There is also a risk of passing HSV on to your baby if you have recurrent infections of genital herpes during the third trimester (week 27 until birth). However, you will not need to have a caesarean section delivery unless you have blisters and ulcers on your genital area at the time of birth.
Preventing genital herpes
The following advice can help to prevent the herpes simplex virus (HSV) spreading to others.
Avoid all sexual intercourse
If you have genital herpes, you should avoid having sex, including vaginal, anal, and oral sex, until after any blisters, or ulcers, around your genital area have cleared up. It is best not to have sex if you have symptoms of genital herpes because at this point the condition is very contagious (even from the first tingle, or itch).
Always use a condom
You should always use a condom while you are having any kind of sexual intercourse (vaginal, anal, and oral) even after your symptoms have gone. This is particularly important when having sex with new partners.
However, while using a condom may help to prevent spreading genital herpes, the condom only covers the penis. If the virus is also present on your anus, or the surrounding area, it can still be passed on through sexual contact.
As HSV survives within the nerves of your skin, there is a chance that the virus can be present on your skin, even after you no longer have symptoms. Therefore, there is still a chance that you could pass it on.
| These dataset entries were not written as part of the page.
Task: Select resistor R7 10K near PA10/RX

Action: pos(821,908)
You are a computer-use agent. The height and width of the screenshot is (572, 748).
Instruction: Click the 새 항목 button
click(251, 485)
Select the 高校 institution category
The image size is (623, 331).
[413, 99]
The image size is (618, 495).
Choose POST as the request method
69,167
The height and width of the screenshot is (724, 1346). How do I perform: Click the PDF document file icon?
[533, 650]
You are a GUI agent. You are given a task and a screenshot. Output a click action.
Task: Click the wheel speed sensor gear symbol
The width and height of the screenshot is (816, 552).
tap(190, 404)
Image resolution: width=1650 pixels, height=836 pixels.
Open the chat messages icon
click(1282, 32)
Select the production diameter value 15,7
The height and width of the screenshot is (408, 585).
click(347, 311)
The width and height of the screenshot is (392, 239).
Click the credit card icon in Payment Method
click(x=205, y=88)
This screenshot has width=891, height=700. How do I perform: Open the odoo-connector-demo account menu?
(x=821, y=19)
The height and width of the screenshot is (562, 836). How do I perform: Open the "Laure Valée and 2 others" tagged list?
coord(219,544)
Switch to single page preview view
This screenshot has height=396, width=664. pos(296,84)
Advise your partner to be screened for genital herpes
If you have genital herpes, you should encourage your partner to visit a genito-urinary medicine (GUM) clinic to be tested for the condition, even if they do not have any symptoms of genital herpes. As a first case of genital herpes often develops some time after exposure to the virus, they may be unaware that they are infected.
Avoid sharing towels or flannels with others
Although it is very unlikely that HSV would survive on an object long enough to be passed on, it is sensible to take steps to prevent this. Therefore, you should avoid sharing towels or flannels, to ensure that you do not spread HSV on to others.